Let G a graph of order \(n\ge 4k\) for an integer \(k\ge 1\) with

$$\begin{aligned} \delta (G)\ge \frac{n+k}{2}, \end{aligned}$$

and let \(e_1, \ldots , e_k\) be any k independent edges in G. Suppose that G contains k disjoint chorded cycles \(C_1, \ldots , C_k\) such that \(e_i\) is a cycle-edge of \(C_i\) for all \(1\le i \le k\).

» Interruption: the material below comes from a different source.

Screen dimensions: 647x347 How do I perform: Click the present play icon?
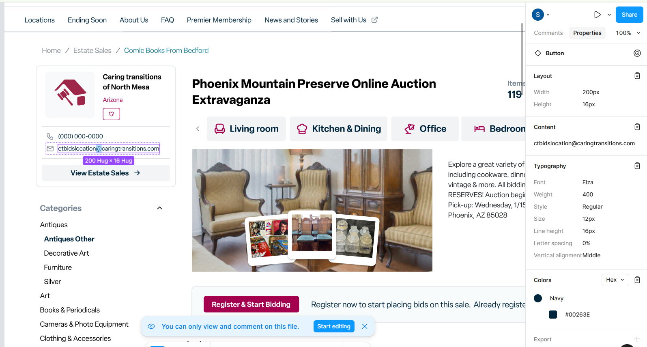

Then there exist k disjoint chorded cycles \(C_1', \ldots , C_k'\) such that \(e_i\) is a cycle-edge of \(C_i'\) for all \(1\le i\le k\) and \(V(G)=\cup _{i=1}^kV(C_i')\).

Remark

Since a chorded cycle must have at least four vertices, \(n\ge 4k\) is necessary. The minimum degree condition is also sharp in the following sense. Let \(G= K_{p+k-1}+\overline{K}_p\), with \(n\ge 5k+1\), \(p=(n-k+1)/2\ge 2k+1\), and \(n\not \equiv k~(\text {mod } 2)\). Take k independent edges in \(K_{p+k-1}\). Then \(\delta (G)=(n+k-1)/2\), and G contains k disjoint chorded cycles containing the specified edges as cycle-edges. However, the chorded cycle system cannot be extended to span V(G). To see this, contract the k specified edges to k vertices. Now if a spanning chorded cycle system existed, then we could replace each contracted vertex by its original specified edge to give the desired spanning chorded cycle system. However, the contracted \(K_{p+k-1}\) graph has \((n+k-1)/2 -k=(n-k-1)/2\) vertices, while the \(\overline{K}_p\) graph has \((n-k+1)/2\) vertices. Hence, the disjoint chorded cycles cannot span V(G).

Proof

We choose k disjoint chorded cycles \(C_1, \ldots , C_k\) such that \(e_i\) is a cycle-edge of \(C_i\) for all \(1\le i\le k\), and

$$\begin{aligned} \sum _{i=1}^k |V(C_i)| \quad \text { is as large as possible.} \end{aligned}$$
(3)

For all \(1\le i\le k\), let \(P_i=C_i-e_i\) and let \({{\mathscr {P}}}=\cup _{i=1}^kP_i\). Note that \(|V(P_i)|=|V(C_i)|\ge 4\) since \(C_i\) is a chorded cycle for all \(1\le i\le k\). Let \(W=\cup _{i=1}^kV(P_i)\). We may assume that \(V(G)\ne W\), otherwise the theorem holds.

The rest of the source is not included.